Mar. 12, 2008 A new CDC study estimates that one in four (26 percent) young women between the ages of 14 and 19 in the United States – or 3.2 million teenage girls – is infected with at least one of the most common sexually transmitted diseases (human papillomavirus (HPV), chlamydia, herpes simplex virus, and trichomoniasis). The study, presented today at the 2008 National STD Prevention Conference, is the first to examine the combined national prevalence of common STDs among adolescent women in the United States, and provides the clearest picture to date of the overall STD burden in adolescent women.
Led by CDC’s Sara Forhan, M.D., M.P.H., the study also finds that African-American teenage girls were most severely affected. Nearly half of the young African-American women (48 percent) were infected with an STD, compared to 20 percent of young white women.
The two most common STDs overall were human papillomavirus, or HPV (18 percent), and chlamydia (4 percent). Data were based on an analysis of the 2003-2004 National Health and Nutrition Examination Survey.
“Today’s data demonstrate the significant health risk STDs pose to millions of young women in this country every year,” said Kevin Fenton, M.D., director of CDC’s National Center for HIV/AIDS, Viral Hepatitis, STD and TB Prevention. “Given that the health effects of STDs for women – from infertility to cervical cancer – are particularly severe, STD screening, vaccination and other prevention strategies for sexually active women are among our highest public health priorities.”
“High STD infection rates among young women, particularly young African-American women, are clear signs that we must continue developing ways to reach those most at risk,” said John M. Douglas, Jr., M.D., director of CDC’s Division of STD Prevention. “STD screening and early treatment can prevent some of the most devastating effects of untreated STDs.”
CDC recommends annual chlamydia screening for sexually active women under the age of 25. CDC also recommends that girls and women between the ages of 11 and 26 who have not been vaccinated or who have not completed the full series of shots be fully vaccinated against HPV.
The study of STDs among teenage girls is one of several presented March 11 at the 2008 National STD Prevention Conference that highlights the significant burden of STDs among girls and women, and identifies creative prevention strategies for reducing the toll of STDs in the United States.
Contraceptive services represent missed opportunities for STD screening, prevention
Two other studies featured at the conference point to missed opportunities for STD testing, and underscore that it is critical for STD screening to be included in comprehensive reproductive health services for young women.

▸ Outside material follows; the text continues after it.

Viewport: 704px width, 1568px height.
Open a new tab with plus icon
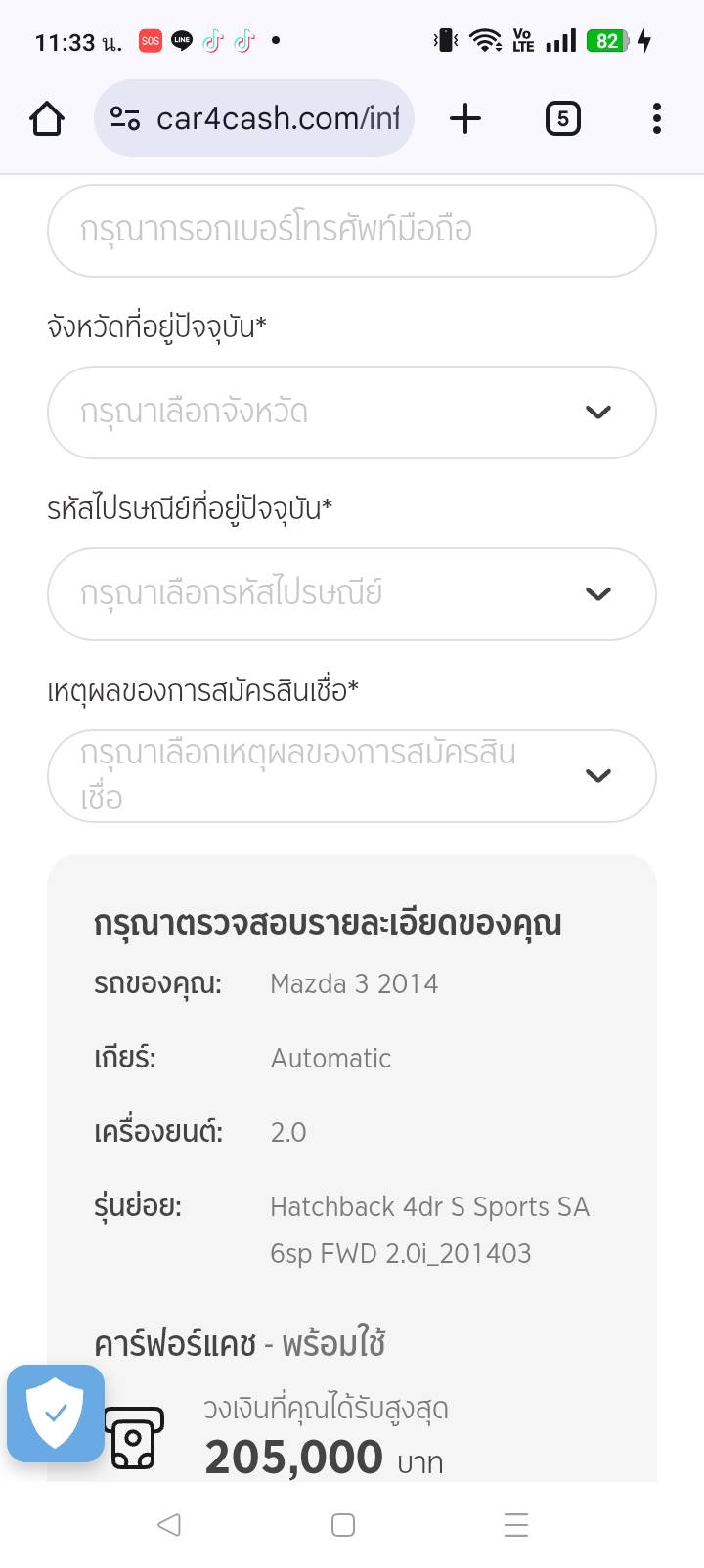(465, 119)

A study by CDC’s Sherry L. Farr and colleagues found that while the majority of sexually active 15- to-24 year-old young women (82 percent) receive contraceptive or STD/HIV services, few receive both (39 percent). In addition, only 38 percent of a subset of young women who reported receiving contraceptive services associated with unprotected sex (e.g., pregnancy testing) also received STD/HIV counseling, testing or treatment, which indicates that many women at high risk are not receiving necessary prevention services.
A separate study, by CDC’s Shoshanna Handel and the New York City Department of Health and Mental Hygiene, examined STD screening rates among young women seeking emergency contraception, which would suggest recent unprotected sex. The study found that just 27 percent were screened for chlamydia or gonorrhea. A significant proportion of those women (12 percent) had a positive test result, highlighting the need for routine chlamydia and gonorrhea screening at emergency contraception visits.

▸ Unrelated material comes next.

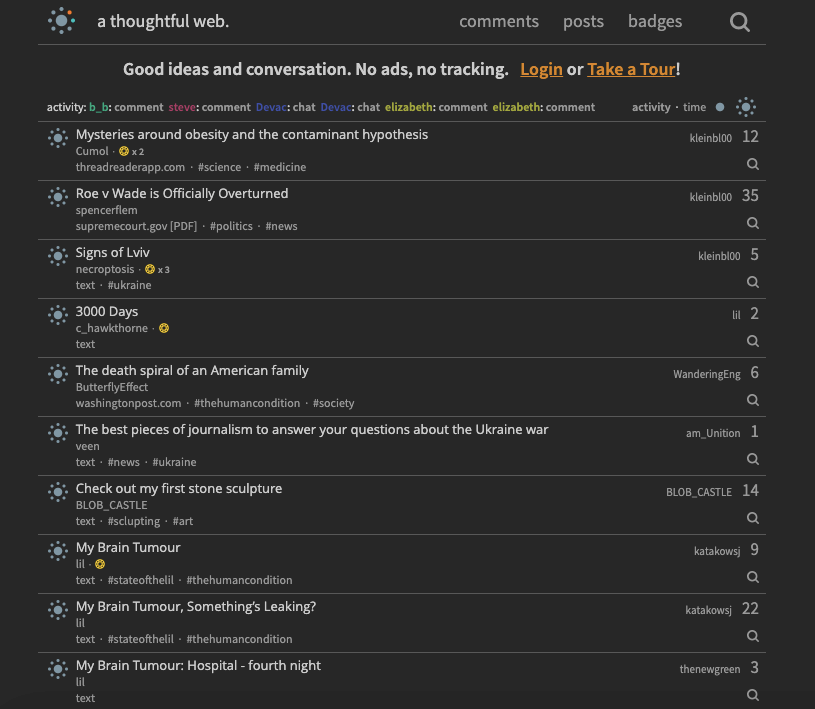
Task: Click hubwheel beside My Brain Tumour post
Action: point(58,551)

Innovative programs provide models for effective STD prevention
Other research from the conference highlighted creative programs that are effectively screening and treating people with STDs, and identifying those most at risk.
A CDC-funded confidential chlamydia screening program in high school-based health clinics in California resulted in high rates of screening among those seeking contraceptive or STD services (range: 85-94 percent). It also revealed significantly higher infection rates among African-American women than white women (9.6 percent versus 1.7 percent).

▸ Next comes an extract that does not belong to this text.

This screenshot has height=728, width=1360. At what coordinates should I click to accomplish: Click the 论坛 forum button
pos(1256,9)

A study by New York City health officials assessed the effectiveness of an express visit option, allowing patients at city clinics to be tested for STDs without a doctor’s exam. Comparing data before and after express visits were routinely offered, researchers found that the express visit option made it possible for an additional 4,588 tests to be performed, and increased STD diagnoses by 17 percent (2,617 versus 2,231).